The slapshot works, he thought.
He wanted to cross that gossamer bridge to Crista again, but he felt himself moving farther away from the bridge and back into the foil, The deck under him was uncomfortable, and he found that he could squirm a little to change position. He was definitely improving. He'd been dimly aware of a voice coming in over the intercom, it was Rico's voice, and it came in again, sounding worried.
"Speak to me, buddy. Anything."
Ben tried his throat again. It was dry, and didn't want to work quite right, but he managed to squeeze out: "Rico. OK."
He heard Crista breathing, but she still hadn't stirred.
I wonder what happens to her?
"Squall's coming in," Rico announced, "things might get rough again pretty soon."
Ben wanted to laugh, tried to come back at Rico with, "Rough? What do you call this?" but it all came out a garble.
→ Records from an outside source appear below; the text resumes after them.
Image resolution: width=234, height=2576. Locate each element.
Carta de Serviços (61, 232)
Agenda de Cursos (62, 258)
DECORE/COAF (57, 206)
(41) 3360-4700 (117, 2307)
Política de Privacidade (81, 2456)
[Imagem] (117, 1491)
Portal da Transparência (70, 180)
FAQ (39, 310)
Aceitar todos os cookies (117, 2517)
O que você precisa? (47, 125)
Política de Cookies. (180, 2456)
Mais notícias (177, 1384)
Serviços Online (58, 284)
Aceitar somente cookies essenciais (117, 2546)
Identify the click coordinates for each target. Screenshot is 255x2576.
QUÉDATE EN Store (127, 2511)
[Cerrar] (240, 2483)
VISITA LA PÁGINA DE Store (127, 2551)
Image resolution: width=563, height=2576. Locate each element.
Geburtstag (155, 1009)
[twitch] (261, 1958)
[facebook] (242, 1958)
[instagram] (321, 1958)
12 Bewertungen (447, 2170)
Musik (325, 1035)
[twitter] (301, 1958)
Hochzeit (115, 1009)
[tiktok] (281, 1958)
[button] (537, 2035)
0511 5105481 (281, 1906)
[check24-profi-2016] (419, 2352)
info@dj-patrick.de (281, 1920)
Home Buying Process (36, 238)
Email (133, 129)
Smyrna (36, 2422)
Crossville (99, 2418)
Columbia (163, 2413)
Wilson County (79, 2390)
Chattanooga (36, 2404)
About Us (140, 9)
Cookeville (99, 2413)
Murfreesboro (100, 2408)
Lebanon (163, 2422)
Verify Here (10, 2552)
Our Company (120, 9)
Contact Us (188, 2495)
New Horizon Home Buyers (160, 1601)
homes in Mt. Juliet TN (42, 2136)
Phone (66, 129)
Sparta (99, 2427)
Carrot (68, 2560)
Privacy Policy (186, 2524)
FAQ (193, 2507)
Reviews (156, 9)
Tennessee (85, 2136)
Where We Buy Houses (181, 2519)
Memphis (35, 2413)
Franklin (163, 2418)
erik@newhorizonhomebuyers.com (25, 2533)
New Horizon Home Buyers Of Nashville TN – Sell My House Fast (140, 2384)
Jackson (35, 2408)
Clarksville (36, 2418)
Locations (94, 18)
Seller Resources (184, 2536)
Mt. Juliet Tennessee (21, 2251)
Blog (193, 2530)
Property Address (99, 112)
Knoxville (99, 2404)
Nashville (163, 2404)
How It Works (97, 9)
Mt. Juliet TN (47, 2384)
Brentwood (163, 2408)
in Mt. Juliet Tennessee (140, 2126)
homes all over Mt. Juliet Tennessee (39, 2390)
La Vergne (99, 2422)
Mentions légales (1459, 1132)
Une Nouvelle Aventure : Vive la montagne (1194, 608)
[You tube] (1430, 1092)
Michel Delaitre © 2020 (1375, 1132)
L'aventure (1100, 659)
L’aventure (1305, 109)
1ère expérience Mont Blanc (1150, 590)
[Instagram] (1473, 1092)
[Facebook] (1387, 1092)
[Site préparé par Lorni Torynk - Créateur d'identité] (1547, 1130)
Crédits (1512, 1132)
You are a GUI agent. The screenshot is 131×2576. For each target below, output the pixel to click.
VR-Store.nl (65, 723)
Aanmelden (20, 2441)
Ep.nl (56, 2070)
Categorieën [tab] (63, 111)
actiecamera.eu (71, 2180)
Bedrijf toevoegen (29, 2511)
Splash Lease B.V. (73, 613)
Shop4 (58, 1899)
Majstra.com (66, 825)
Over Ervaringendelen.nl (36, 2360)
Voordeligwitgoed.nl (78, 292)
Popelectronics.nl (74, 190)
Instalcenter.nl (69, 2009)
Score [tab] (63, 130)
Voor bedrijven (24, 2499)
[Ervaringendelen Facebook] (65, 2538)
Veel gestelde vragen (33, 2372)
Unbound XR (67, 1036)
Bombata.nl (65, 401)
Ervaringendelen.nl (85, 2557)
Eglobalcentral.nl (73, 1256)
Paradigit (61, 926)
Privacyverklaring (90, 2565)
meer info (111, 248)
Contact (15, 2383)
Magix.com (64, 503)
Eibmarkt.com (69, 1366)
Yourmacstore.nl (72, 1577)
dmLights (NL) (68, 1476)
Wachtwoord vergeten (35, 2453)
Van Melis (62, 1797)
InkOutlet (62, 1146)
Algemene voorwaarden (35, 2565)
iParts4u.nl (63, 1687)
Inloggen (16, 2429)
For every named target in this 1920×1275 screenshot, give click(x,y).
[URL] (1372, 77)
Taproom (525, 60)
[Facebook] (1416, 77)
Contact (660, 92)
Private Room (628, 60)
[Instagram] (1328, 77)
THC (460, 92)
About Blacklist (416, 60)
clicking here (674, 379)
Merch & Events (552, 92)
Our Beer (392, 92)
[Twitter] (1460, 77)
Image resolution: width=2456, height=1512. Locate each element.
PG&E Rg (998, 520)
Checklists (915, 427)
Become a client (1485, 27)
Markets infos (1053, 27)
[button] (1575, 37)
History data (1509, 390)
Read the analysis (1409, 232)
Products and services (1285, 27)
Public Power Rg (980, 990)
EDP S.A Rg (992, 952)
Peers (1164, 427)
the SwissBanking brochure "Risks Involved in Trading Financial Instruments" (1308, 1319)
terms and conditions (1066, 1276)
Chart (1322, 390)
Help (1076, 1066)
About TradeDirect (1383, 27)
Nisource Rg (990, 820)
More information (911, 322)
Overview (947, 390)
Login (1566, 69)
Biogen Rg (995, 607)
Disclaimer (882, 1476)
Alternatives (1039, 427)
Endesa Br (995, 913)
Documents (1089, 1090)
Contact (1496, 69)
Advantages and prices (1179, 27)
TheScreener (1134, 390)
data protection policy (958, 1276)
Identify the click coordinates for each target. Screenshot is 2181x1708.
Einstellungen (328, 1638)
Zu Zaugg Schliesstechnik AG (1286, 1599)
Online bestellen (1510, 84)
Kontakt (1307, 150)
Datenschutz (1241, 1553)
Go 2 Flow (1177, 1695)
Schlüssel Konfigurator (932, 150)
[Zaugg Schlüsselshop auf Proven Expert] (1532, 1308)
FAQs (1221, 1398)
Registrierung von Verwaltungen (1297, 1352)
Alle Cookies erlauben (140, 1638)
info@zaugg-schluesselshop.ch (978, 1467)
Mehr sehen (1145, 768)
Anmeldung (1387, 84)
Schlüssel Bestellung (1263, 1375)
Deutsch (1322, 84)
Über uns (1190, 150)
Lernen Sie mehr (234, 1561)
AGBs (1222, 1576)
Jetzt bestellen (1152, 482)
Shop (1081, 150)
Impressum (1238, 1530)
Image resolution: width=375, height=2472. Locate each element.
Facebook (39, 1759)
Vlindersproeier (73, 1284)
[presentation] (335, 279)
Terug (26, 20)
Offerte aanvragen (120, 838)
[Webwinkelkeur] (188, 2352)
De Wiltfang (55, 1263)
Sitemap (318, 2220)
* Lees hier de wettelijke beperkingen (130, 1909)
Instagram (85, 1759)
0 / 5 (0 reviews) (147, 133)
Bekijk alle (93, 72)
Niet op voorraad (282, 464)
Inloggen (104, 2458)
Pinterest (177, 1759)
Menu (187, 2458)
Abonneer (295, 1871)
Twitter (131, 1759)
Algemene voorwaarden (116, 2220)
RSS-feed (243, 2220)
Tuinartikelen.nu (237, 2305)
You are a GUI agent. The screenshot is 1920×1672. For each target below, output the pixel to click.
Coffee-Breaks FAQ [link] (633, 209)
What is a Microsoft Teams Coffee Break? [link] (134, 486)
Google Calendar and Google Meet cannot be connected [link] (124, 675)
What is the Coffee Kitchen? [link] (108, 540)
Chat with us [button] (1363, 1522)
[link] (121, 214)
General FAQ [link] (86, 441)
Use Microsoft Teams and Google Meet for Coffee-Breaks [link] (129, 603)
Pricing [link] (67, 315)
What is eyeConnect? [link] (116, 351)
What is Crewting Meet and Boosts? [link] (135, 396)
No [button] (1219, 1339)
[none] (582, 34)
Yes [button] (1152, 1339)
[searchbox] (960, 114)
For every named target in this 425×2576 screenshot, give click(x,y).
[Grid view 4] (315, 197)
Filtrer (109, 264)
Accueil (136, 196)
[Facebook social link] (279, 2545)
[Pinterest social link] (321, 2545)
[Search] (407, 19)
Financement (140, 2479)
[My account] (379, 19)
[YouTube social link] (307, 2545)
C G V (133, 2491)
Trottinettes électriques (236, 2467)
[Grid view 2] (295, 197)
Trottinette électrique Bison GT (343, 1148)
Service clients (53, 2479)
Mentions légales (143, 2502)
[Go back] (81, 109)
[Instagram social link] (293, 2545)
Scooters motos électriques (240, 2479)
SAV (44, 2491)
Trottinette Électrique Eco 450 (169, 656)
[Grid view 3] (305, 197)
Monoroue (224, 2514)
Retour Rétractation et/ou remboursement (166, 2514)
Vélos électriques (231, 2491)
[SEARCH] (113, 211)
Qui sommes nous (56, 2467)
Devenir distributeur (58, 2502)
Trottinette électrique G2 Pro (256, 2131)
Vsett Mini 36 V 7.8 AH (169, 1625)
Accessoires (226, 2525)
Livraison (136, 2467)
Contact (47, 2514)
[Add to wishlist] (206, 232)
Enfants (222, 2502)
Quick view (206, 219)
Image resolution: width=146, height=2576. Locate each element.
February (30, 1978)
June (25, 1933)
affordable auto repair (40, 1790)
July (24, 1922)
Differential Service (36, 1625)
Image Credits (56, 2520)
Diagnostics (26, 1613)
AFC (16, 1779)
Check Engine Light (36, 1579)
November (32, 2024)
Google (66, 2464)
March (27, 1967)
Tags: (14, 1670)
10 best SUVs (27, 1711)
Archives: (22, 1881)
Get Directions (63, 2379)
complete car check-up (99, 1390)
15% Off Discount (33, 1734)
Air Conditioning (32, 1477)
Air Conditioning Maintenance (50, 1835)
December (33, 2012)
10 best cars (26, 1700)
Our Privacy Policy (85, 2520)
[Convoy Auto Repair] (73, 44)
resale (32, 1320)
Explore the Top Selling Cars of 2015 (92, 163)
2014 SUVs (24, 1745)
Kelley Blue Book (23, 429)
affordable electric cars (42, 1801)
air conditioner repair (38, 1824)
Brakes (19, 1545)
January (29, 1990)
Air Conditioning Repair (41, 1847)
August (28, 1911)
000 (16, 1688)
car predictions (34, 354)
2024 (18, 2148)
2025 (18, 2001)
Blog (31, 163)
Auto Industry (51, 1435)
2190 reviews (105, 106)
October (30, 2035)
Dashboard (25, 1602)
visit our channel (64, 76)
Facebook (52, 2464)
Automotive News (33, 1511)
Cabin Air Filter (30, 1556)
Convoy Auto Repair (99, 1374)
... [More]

The new ruler must inevitably distress those over whom he establishes his rule. So it happens that he makes enemies of all those whom he has injured in occupying the new principality, and yet he cannot keep the friendship of those who have set him up.
— Machiavelli, The Prince
Flattery spurned the safety of his quarters for a brazen tour in the sunshine topside. Nevi and Zentz were on their mission and out of his way, the ragtag rebellion was failing under his security force, and he knew that whoever had Crista Galli had a big handful of trouble. He smiled widely to himself and turned his face to the sky. He loved the sky, the weather — how different from the controlled susurrations of Moonbase air! It was nearly time for the afternoon rain. Like the few other survivors of hybernation who had been reared in the sterility of Moonbase, Flattery had a feeling for weather.
He chose a parapet that looked downcoast, across the Preserve and into the wretched village that spilled from his gate. A boil of black smoke fanned inland with the upcoming wind. Flattery wore his brightest red lounging jacket so that the vermin could see he was very much alive, still very much the Director. So close to the borders of battle — now they would see the mettle they tested!
The presence of two suns unnerved him, even after these many years. Information from his kelp studies, from his geologists, proved that they were ripping the planet's crust like so much flatbread. The worst was yet to come, and he didn't intend to wait around for it.
Ventana, one of his messengers, approached the walkway below him.
"Reports on the kelpway disruption, sir."
She waved a messenger.
He signaled one of the guards, who inspected the device and then brought it to him. Flattery pulled his white hat farther down to shade his forehead. The wide-brimmed style was Islander, for political effect. It was a white hat because Flattery believed that white placed him on the side of truth and justice at a glance. He did not retrieve the reports immediately. He knew what was inside: nothing. And by this time the afternoon cloud cover obscured an Orbiter view of the number eight sector.
His passion for weather did not include the suns' ravages of his uncooperative skin. Two pink blotches peeled on his forehead and Flattery tried not to scratch them. His personal physician had removed two such spots only a month ago, and now this.
The people have to see me, he thought. There is no substitute for the proper exposure.